In the British Journal of Cancer this week, researchers in France suggest it is possible to predict the outcome of grade II gliomas treated with temozolomide using proton magnetic resonance spectroscopy. The researchers studied adult patients with progressive gliomas confirmed by MRI, and administered temozolomide every 28 days for 14 months. About 86 percent of the patients experienced a decrease in the volume of their tumors – 28 percent of these tumors subsequently resumed growing despite continuing treatment, the authors write.
Also in the British Journal of Cancer this week, researchers in Italy present findings from a phase III study of central nervous system metastases during temozolomide- and dacarbazine- based treatment regimens for untreated stage IV melanoma patients. A total of 150 patients were randomly assigned to receive either oral temozolomide or intravenous dacarbazine – in one year, the cumulative incidence of central nervous system failure was 20.6 percent for the temozolomide group and 31.1 percent of the dacarbazine group, the authors write. In patients with central nervous system metastases, the median survival time was 13.5 months in the temozolomide arm and 11.5 months in the dacarbazine arm. "The incidence of central nervous system failures in metastatic melanoma was not significantly reduced and the clinical course was not modified substituting a dacarbazine-based regimen with a temozolomide–based regimen," the researchers add. "Patients who developed central nervous system metastases did not have a worse prognosis than patients progressing in other sites and should not be excluded from new investigational studies."
And finally in the British Journal of Cancer this week, researchers at Stanford University target SDF-1 and CXCR4 to inhibit tumor vasculature for the treatment of glioblastomas. Local recurrence of glioblastomas is a major cause of patient mortality after treatment, the authors write.

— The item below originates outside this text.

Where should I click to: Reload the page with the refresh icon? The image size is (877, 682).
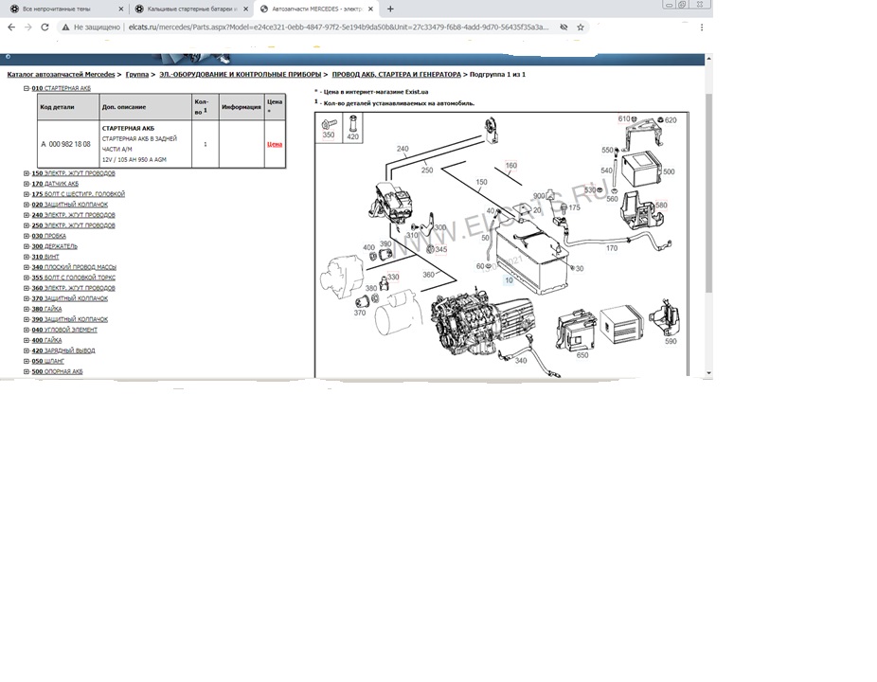pyautogui.click(x=46, y=27)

Blocking chemokine stromal cell-derived factor-1 and its receptor CXC chemokine receptor 4 prevents or delays tumor recurrence after irradiation by inhibiting the recruitment of CD11b+ monocytes and macrophages, which participate in revascularizing the tumor, the researchers say. "Areas of interest and debate in the literature include the process by which endothelial cells die after irradiation and the identity/origin of the cells that reconstitute the tumor blood vessels after injury," they add. "Understanding the processes that mediate tumor revascularization will guide the improvement of clinical strategies for preventing recurrence of glioblastoma after irradiation."